I'm a lot better Super A operator and mechanic after this adventure.  I hear other Farmall owners talk about how they like these machines because they seldom need to maintain them...that they run despite maintenance.  When I hear this, I remain quiet because I know how much better they run when maintained and the maintenance is fairly easy once you learn how to do it.
John

-----Original Message-----
From: farmall-bounces at lists.antique-tractor.com [mailto:farmall-bounces at lists.antique-tractor.com] On Behalf Of Ben Wagner
Sent: Thursday, July 19, 2012 8:51 AM
To: Antique tractor email discussion group; Farmall/IHC mailing list
Subject: Re: [Farmall] [AT] Easier to Start?

Charlie V., I did try your suggestion to pinpoint the problem.  The Super A did start much better, even though it didn't run well.  I think it was running rich, but I didn't want to destroy the settings which work well on my other A, so I reinstalled the old carb.

Interestingly, for those following this thread, the Super A still only runs evenly with 1/2 choke.  Even after the cleaned carburetor, it still 
only runs well with 1/2.   It doesn't smoke, has plenty of power, and 
consumes less fuel at that setting than any of my other tractors running with no choke.

I wonder if some trash is in the sediment bowl housing?  The only other option is junk in the air cleaner.  Those two options seems to me to be the only way to cause the problem.

Is there a way to remove the "steel wool" substance in the air cleaner so as to clean it well?  I'm assuming the bottom (inside the cup) with the radial lines comes out, but for some reason the bottom on my Super A doesn't want to budge.  Am I thinking correctly here? Does this model air cleaner come apart?

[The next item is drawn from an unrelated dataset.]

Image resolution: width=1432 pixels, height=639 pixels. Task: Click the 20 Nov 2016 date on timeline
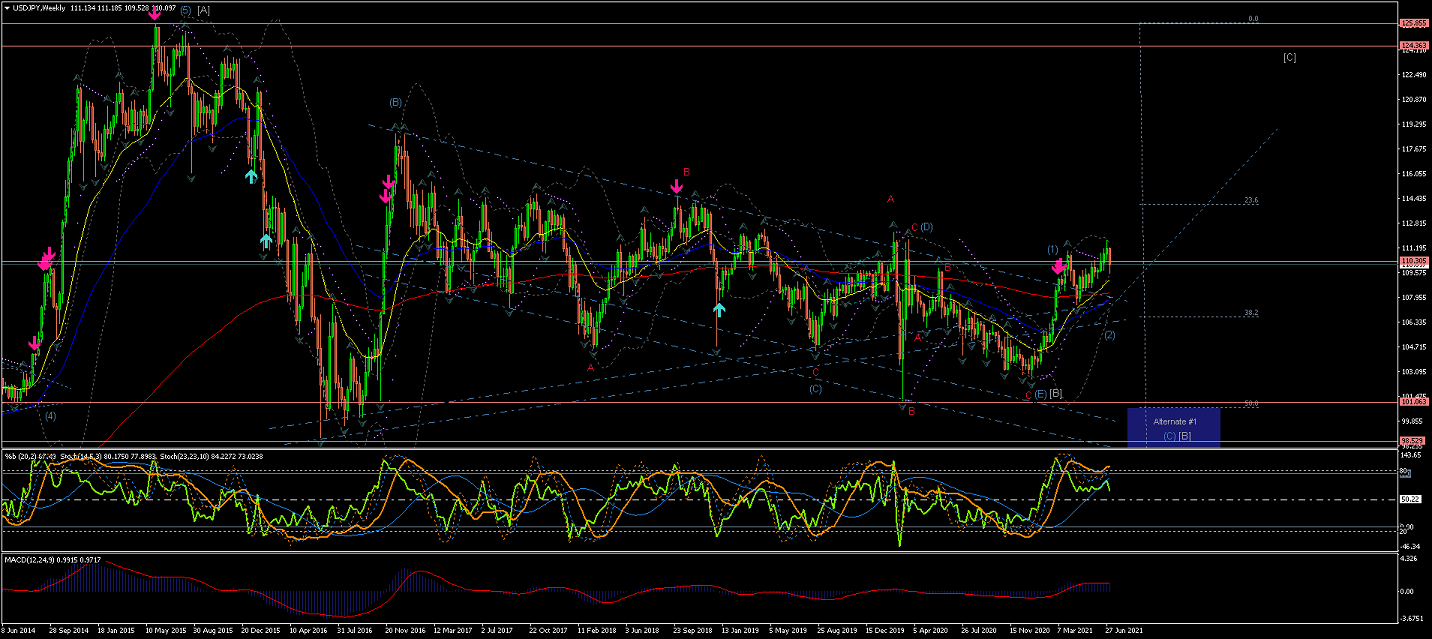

Thanks for the tip, Charlie!  I'll remember that one for future reference.

Ben W.


On 7/16/2012 12:47 PM, Charlie V wrote:
> Ben,
>
> ,Having read all of the good suggestions given so far, I will offer 
> one more.  If Mike Sloan's (Hi Mike) propane suggestion does not help, 
> how about "borrowing a carburetor from one of your other Farmall A's 
> and putting it on the problem one.  If the gas line is at a different 
> position on the borrowed carb, borrow the other gas line to go with 
> it.  The time investment will be small compared to what you have 
> already done.  That should tell you once and for all if the 1/2 choke 
> problem and the hard starting is carb caused.  After you prove that it 
> is, you would need to look to replace that carb with another (used 
> preferably), or get a good kit for yours, or find a clogged fuel 
> passage that has been missed so far..  If the problem is not carb 
> caused, you would at least not waste any more time going down that 
> road.
>
> Some might ask why mess up a good running tractor for one that runs 
> poorly.  It should not mess up the good running tractor for any longer 
> that the time needed to change the carb over, test run, and change it 
> back.
>
> Good luck,
>
> Charlie V.
>
>
>
>
> On Sun, Jul 15, 2012 at 9:03 PM, Ben Wagner <supera1948 at gmail.com> wrote:
>> Good Evening,
>>
>> It's been awhile since I have had to bring you an issue on my Farmall 
>> Super A.  It has always been hard to start, taking a long time of 
>> cranking (normally two periods of three seconds each) before it will 
>> begin to fire.  Lately, the electrical system has acted up, and I am 
>> trying to start it with a hand crank.  It's great exercise, but not 
>> the greatest use of my time.  It took a good 20 some turns with the 
>> hand crank to get it to start firing tonight.  I'm surprised my arm 
>> can still type!
>>
>> Is there any sort of "trick" some of you know of to convince a 
>> tractor to start easier with a hand crank?
>>
>> In case it is important, the Super A has a good magneto, D21 spark 
>> plugs, and a Zenith carb.  It also only runs well on half choke, and 
>> there are no adjustments on the Zenith beyond the idle mixture.  I 
>> know the impulse coupling works, unless I am mistaken.
>>
>> Thanks for your help.  I'm sure all of you have had the tractor that 
>> won't start well with a hand crank!